I am attempting to save to a file with only 5 character words following the text "/dictionary/ in the text collection.

I thought I had it working with the first webpage I used. I have not included all of the text I am processing – only a portion that seems to work/fail.


Dictionary Parse.kmmacros (13 KB)

Macro Image

Hi dglancy,

Your test text does not appear to contain any 5 letter words, so I think your test text will always return nothing.

I also think all of those words contain the letter A, so they will likely match your final IF statement, and again you won't get anything.

Does that make sense? Am I barking up the wrong tree?

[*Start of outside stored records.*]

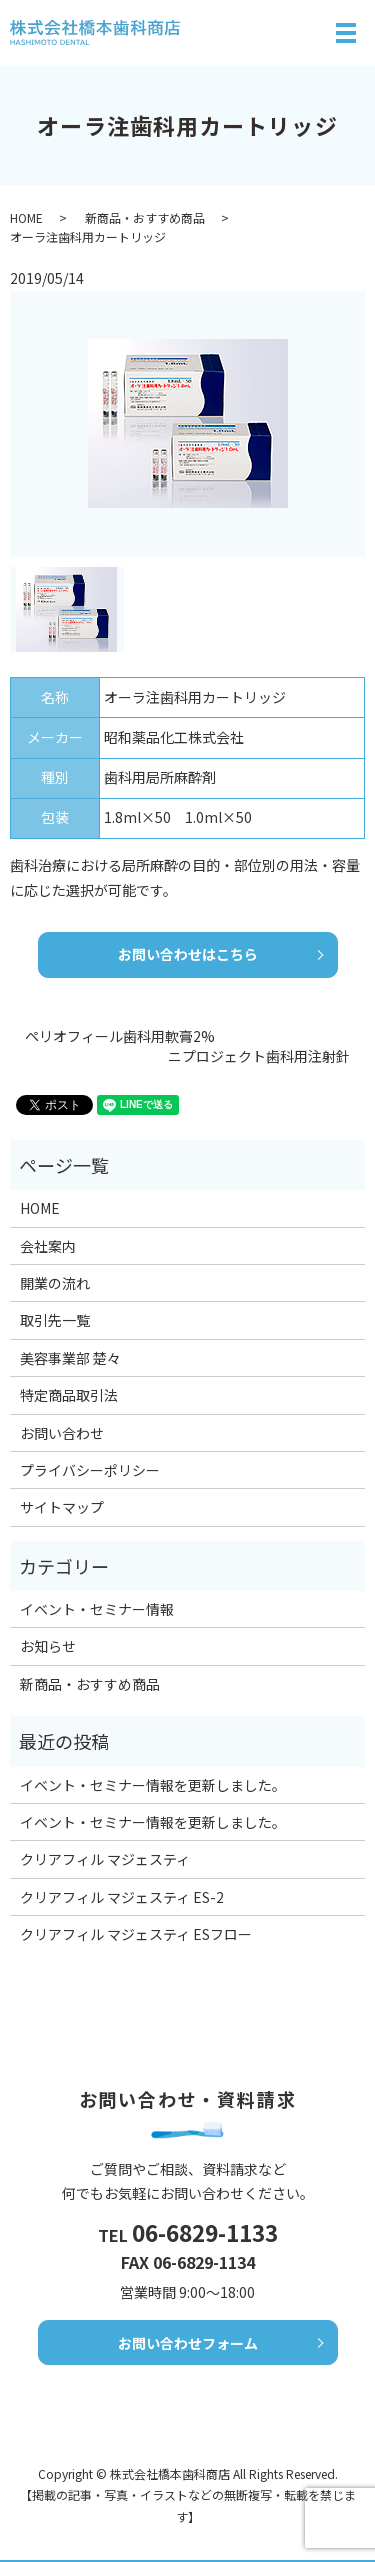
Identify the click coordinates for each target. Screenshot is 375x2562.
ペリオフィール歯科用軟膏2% (120, 1036)
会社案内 (48, 1246)
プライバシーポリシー (90, 1470)
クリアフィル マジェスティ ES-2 (122, 1897)
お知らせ (48, 1646)
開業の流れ (55, 1283)
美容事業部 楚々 (70, 1358)
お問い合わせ (62, 1433)
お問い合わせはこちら (188, 954)
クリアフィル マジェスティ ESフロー (136, 1934)
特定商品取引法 (69, 1395)
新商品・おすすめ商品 (145, 217)
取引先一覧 (55, 1320)
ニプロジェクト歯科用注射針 (259, 1056)
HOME (26, 217)
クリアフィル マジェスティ (105, 1859)
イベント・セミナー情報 (97, 1609)
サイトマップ (62, 1507)
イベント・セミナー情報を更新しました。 (153, 1785)
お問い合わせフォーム (188, 2359)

What you are trying to achieve is very much doable, probably with as few as two or three actions if you wanted to get really fancy - but I'm keen to make sure that we're on the right page before devoting more time here. Happy to help though :slight_smile:

1 Like

Regardless of your regex, there's some confusion in your "If" action's conditions.

"Contains" will treat the Variety variable as text and will be true if Varty contains "5" -- so, for example, it would be true if Varty was 15. To compare numbers use the "is" conditions -- so for an equality test use "is =".

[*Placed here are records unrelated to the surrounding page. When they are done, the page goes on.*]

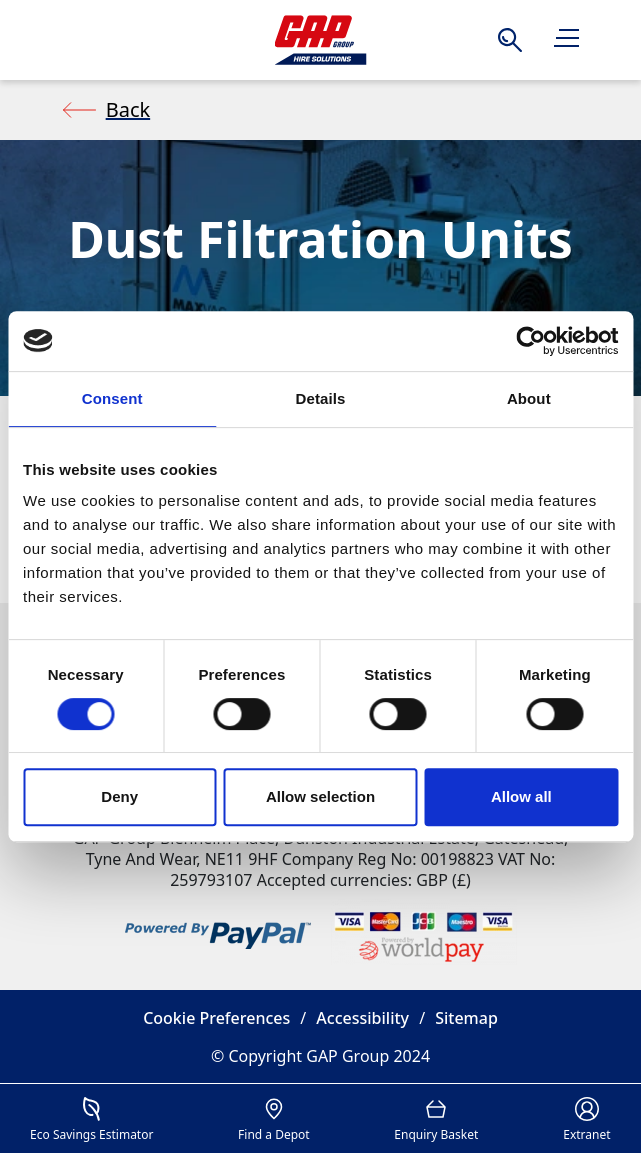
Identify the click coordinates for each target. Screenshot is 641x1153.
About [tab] (529, 398)
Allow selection (320, 796)
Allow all (521, 796)
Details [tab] (321, 398)
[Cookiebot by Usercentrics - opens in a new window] (530, 341)
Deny (119, 796)
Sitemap (466, 1018)
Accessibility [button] (362, 1018)
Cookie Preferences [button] (216, 1018)
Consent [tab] (112, 398)
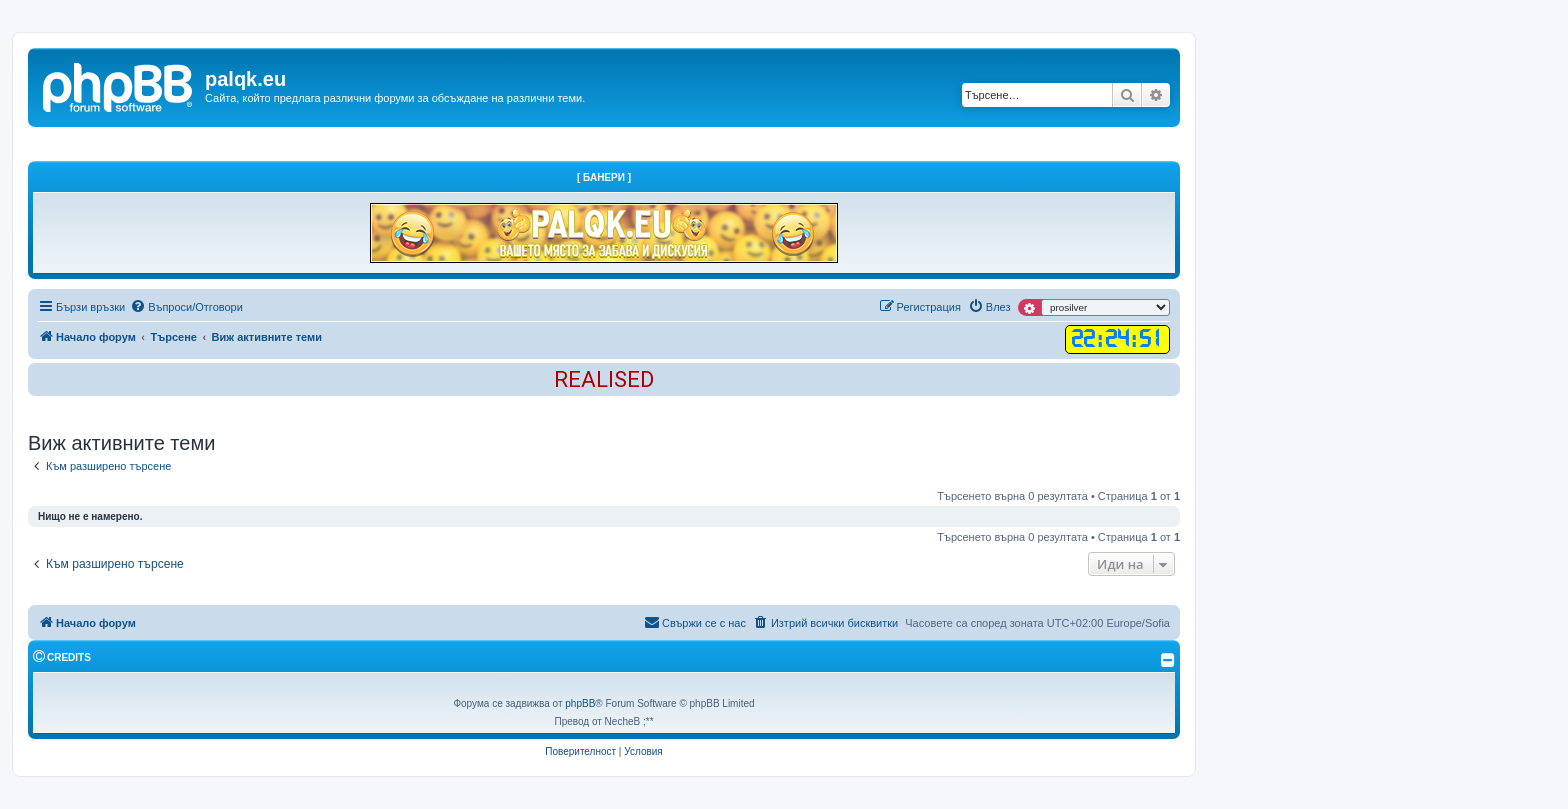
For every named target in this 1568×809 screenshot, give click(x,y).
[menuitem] (186, 307)
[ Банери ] (604, 177)
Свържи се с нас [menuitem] (695, 622)
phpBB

"Does not match" is for regular expression matching. Because you've used a single character, "Does not match" will only be true if Var does not contain an "A" somewhere, anywhere, in it -- if Var is set to "Ab" it does match.

So at the moment you will only append text to your file if that text does contain a "5" and doesn't contain an "A" -- which is probably not what you want!

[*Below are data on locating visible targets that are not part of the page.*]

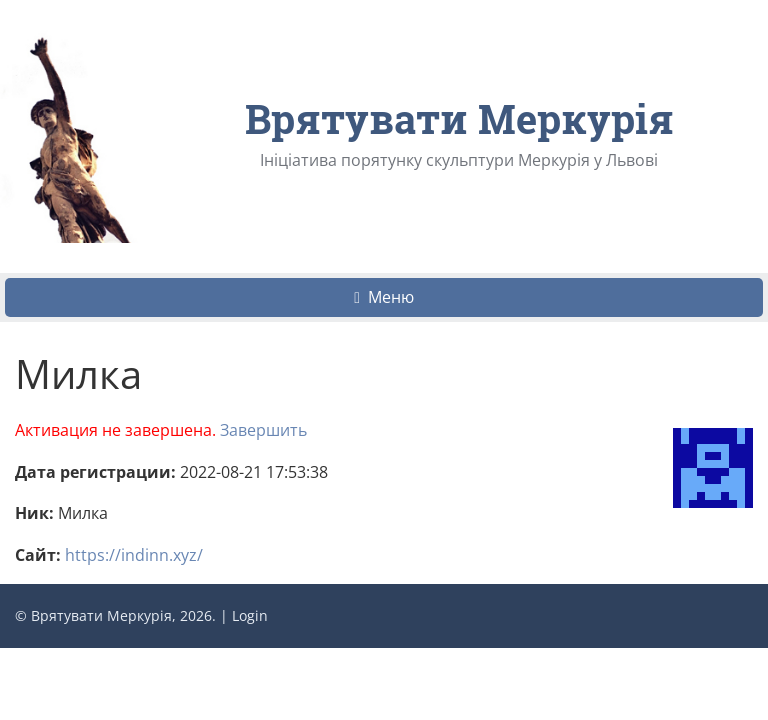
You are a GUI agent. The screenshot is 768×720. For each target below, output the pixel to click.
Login (250, 615)
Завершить (263, 430)
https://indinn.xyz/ (134, 555)
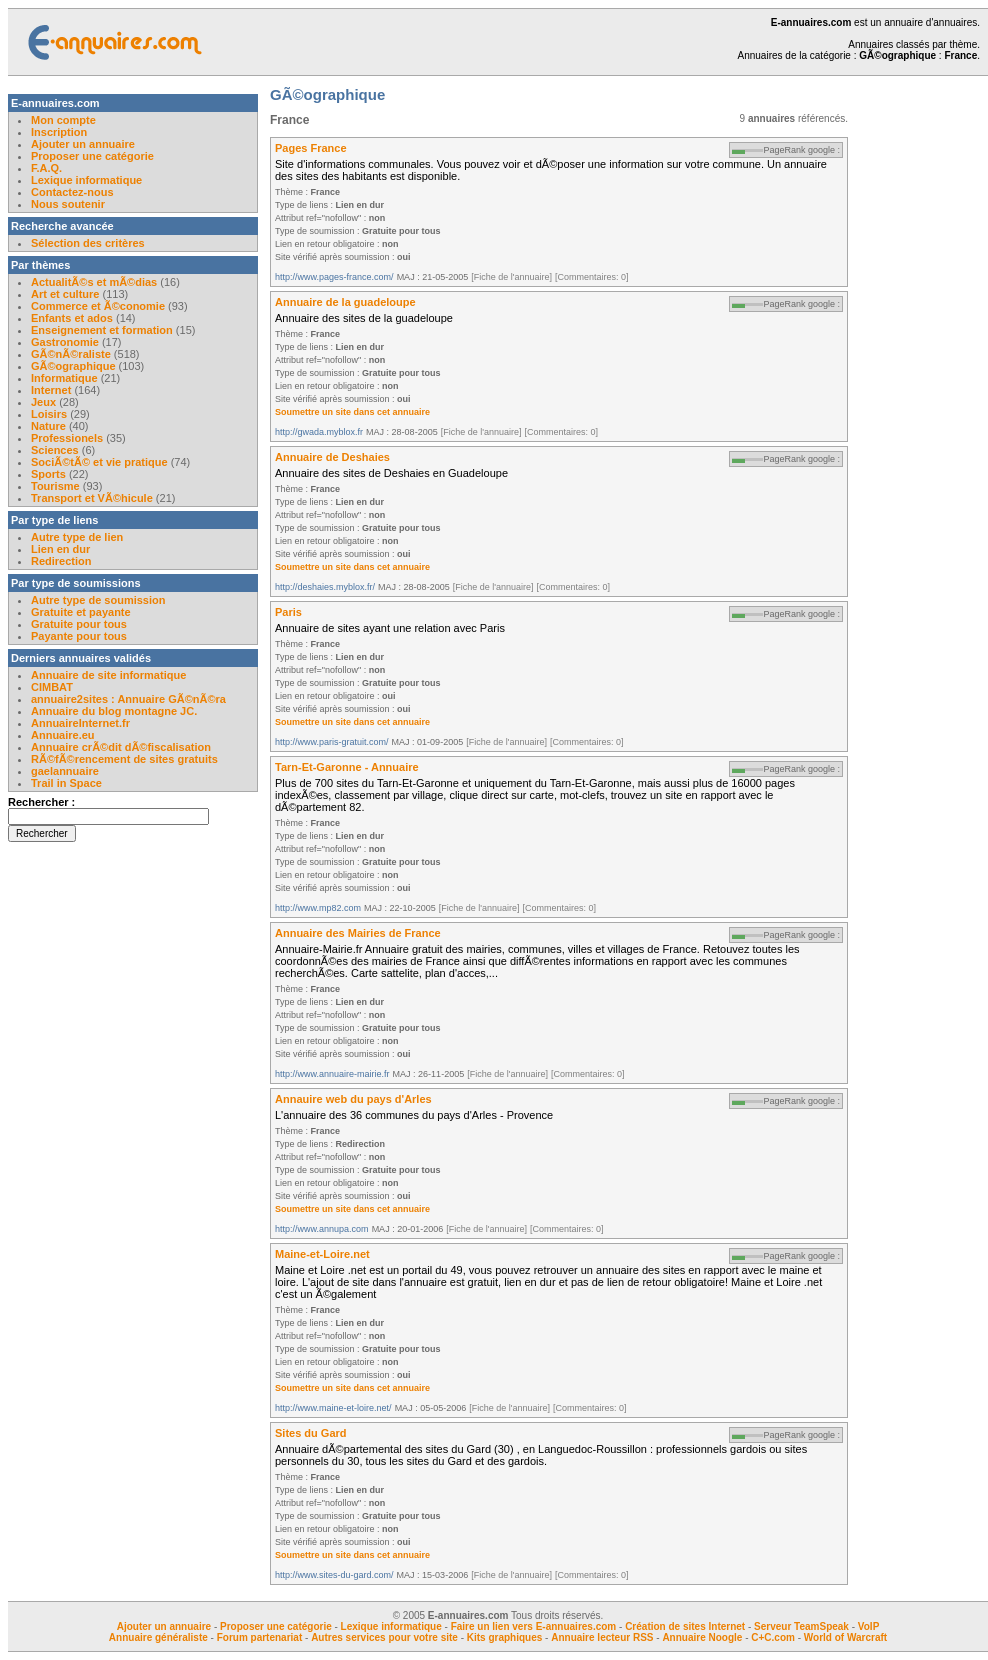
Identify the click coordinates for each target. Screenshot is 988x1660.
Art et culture (65, 294)
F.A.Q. (46, 168)
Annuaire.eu (63, 735)
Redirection (61, 561)
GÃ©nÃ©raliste (71, 354)
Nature (48, 426)
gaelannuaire (65, 771)
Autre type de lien (77, 537)
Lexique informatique (86, 180)
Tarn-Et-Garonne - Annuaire (347, 767)
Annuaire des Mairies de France (358, 933)
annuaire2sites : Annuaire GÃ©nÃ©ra (128, 699)
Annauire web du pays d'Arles (353, 1099)
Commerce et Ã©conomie (98, 306)
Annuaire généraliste (158, 1637)
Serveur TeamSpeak (801, 1626)
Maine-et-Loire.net (322, 1254)
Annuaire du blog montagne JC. (114, 711)
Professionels (67, 438)
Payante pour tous (79, 636)
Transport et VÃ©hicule (92, 498)
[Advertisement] (928, 394)
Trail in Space (66, 783)
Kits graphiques (505, 1637)
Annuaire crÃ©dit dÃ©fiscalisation (121, 747)
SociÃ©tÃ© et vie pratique (99, 462)
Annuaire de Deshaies (332, 457)
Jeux (43, 402)
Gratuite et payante (81, 612)
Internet (52, 390)
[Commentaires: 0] (592, 277)
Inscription (59, 132)
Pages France (311, 148)
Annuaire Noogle (702, 1637)
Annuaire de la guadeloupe (345, 302)
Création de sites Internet (685, 1626)
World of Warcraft (845, 1637)
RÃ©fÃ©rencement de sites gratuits (124, 759)
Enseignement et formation (102, 330)
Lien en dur (60, 549)
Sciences (55, 450)
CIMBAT (52, 687)
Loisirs (49, 414)
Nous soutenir (68, 204)
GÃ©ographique (73, 366)
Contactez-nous (72, 192)
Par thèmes (40, 265)
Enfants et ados (72, 318)
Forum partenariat (260, 1637)
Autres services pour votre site (384, 1637)
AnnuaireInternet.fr (80, 723)
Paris (288, 612)
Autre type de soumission (98, 600)
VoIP (868, 1626)
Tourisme (55, 486)
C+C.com (773, 1637)
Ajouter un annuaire (83, 144)
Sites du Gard (311, 1433)
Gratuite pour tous (79, 624)
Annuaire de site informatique (108, 675)
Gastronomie (65, 342)
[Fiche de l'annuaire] (511, 277)
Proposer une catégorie (92, 156)
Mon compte (63, 120)
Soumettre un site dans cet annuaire (352, 412)
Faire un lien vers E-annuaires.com (534, 1626)
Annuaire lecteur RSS (603, 1637)
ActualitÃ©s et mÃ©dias (94, 282)
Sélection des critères (88, 243)
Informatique (64, 378)
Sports (48, 474)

The test text is actually larger in the macro than what is shown in the image. When I run the macro, this is the output.

autot
autotransformer
autotransfusion

5 characters long, 15 characters long, 15 characters long, none of them containing the character "A" -- all three match your "If" statement as written. See above about condition confusion.

Thanks. I did want words with 5 characters and did not contain a capital "A". I will revisit the manual on variables and conditions.

in a related question, in the "IF" action, I was originally trying to calculate the length of each variable and test for 5 characters. I searched the site and could not figure that out and used the separate action "Set variable to calculation". any help is appreciated.

thanks, I did get the condition confusion. I was just responding to Vincent. I guess I am not clear who I am responding to and did not read all of the responses first. Sorry.

I think we were both replying at the same time, hence the confusion -- no apology needed!

There's no problem with two-stepping by setting a variable and then testing it. But you can make your macro more succinct by using a "Calculation" condition instead. For example:

length test.kmmacros (3.5 KB)

Image

\"/dictionary\/([a-z]{5}).>

as your regex pattern should give you only 5 letter words, that don't have any capital letters. It's not exactly what you've asked for, but it's easier than excluding just capital A letters, and may well do what you need.

Now that I think about it, that character set [square brackets bit] could be [B-z] and it would work, but that's just because capital A is conveniently at the beginning of the letters alphabetically so is super easy to exclude by just starting at B.